State: PUBLISHED · Published: 2025-09-12 · Updated: 2025-09-12 · Assigner: VulDB

Description

A security vulnerability has been detected in YunaiV ruoyi-vue-pro up to 2025.09. This vulnerability affects unknown code of the file /crm/contract/transfer. The manipulation of the argument id/newOwnerUserId leads to improper authorization. Remote exploitation of the attack is possible. The exploit has been disclosed publicly and may be used.
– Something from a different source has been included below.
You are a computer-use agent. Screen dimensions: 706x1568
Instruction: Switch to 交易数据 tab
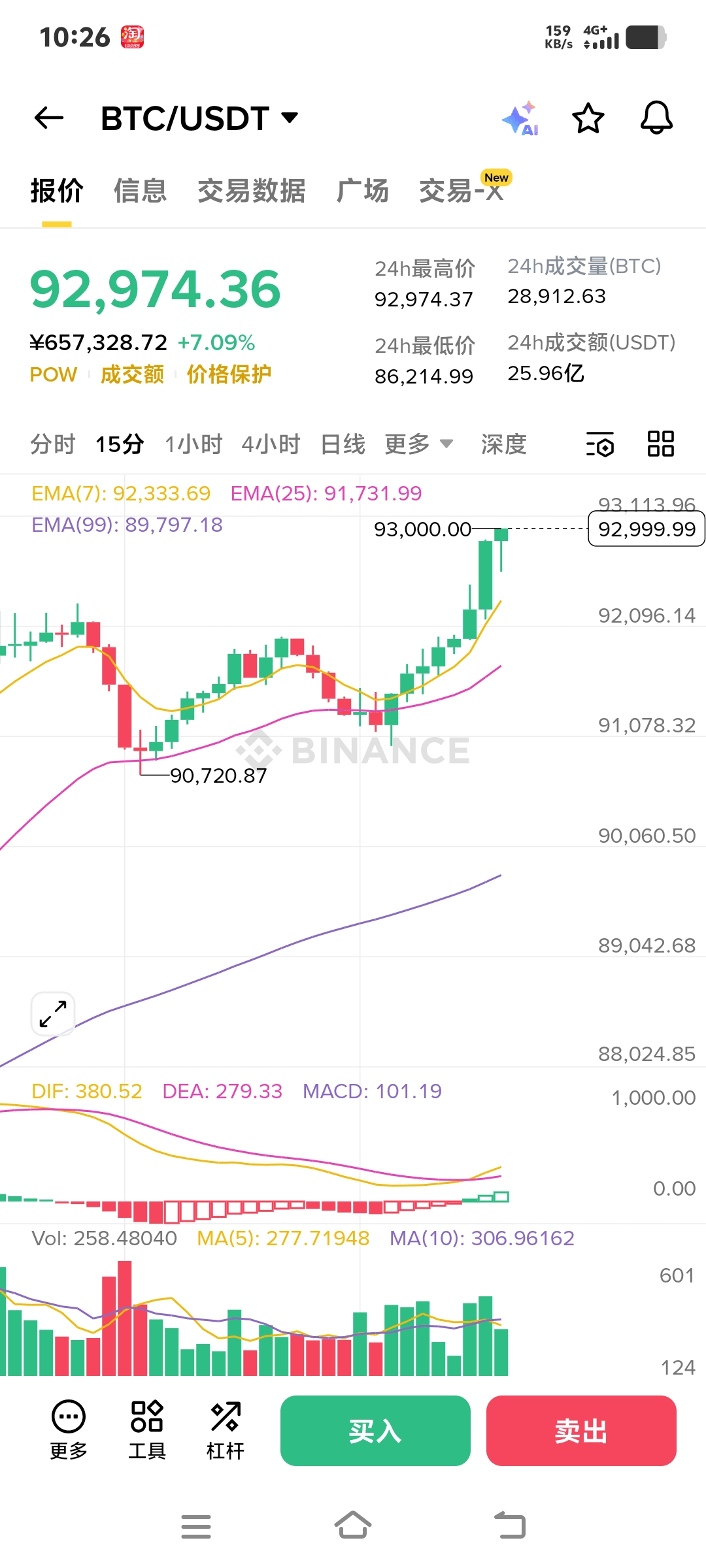(251, 191)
The vendor was contacted early about this disclosure but did not respond in any way.

CWE

CWE-285 — Improper Authorization
CWE-266 — Incorrect Privilege Assignment

Affected

YunaiV / ruoyi-vue-pro — v=2025.09 [affected]

CVSS

4.0 score=5.3 severity=MEDIUM CVSS:4.0/AV:N/AC:L/AT:N/PR:L/UI:N/VC:L/VI:L/VA:L/SC:N/SI:N/SA:N/E:P
3.1 score=6.3 severity=MEDIUM CVSS:3.1/AV:N/AC:L/PR:L/UI:N/S:U/C:L/I:L/A:L/E:P/RL:X/RC:R
3.0 score=6.3 severity=MEDIUM CVSS:3.0/AV:N/AC:L/PR:L/UI:N/S:U/C:L/I:L/A:L/E:P/RL:X/RC:R
2.0 score=6.5 severity= AV:N/AC:L/Au:S/C:P/I:P/A:P/E:POC/RL:ND/RC:UR

References

https://vuldb.com/?id.323646 vdb-entry, technical-description
https://vuldb.com/?ctiid.323646 signature, permissions-required
https://vuldb.com/?submit.643386 third-party-advisory
https://www.cnblogs.com/aibot/p/19063567 broken-link, exploit

Source

cvelistV5-main/cves/2025/10xxx/CVE-2025-10276.json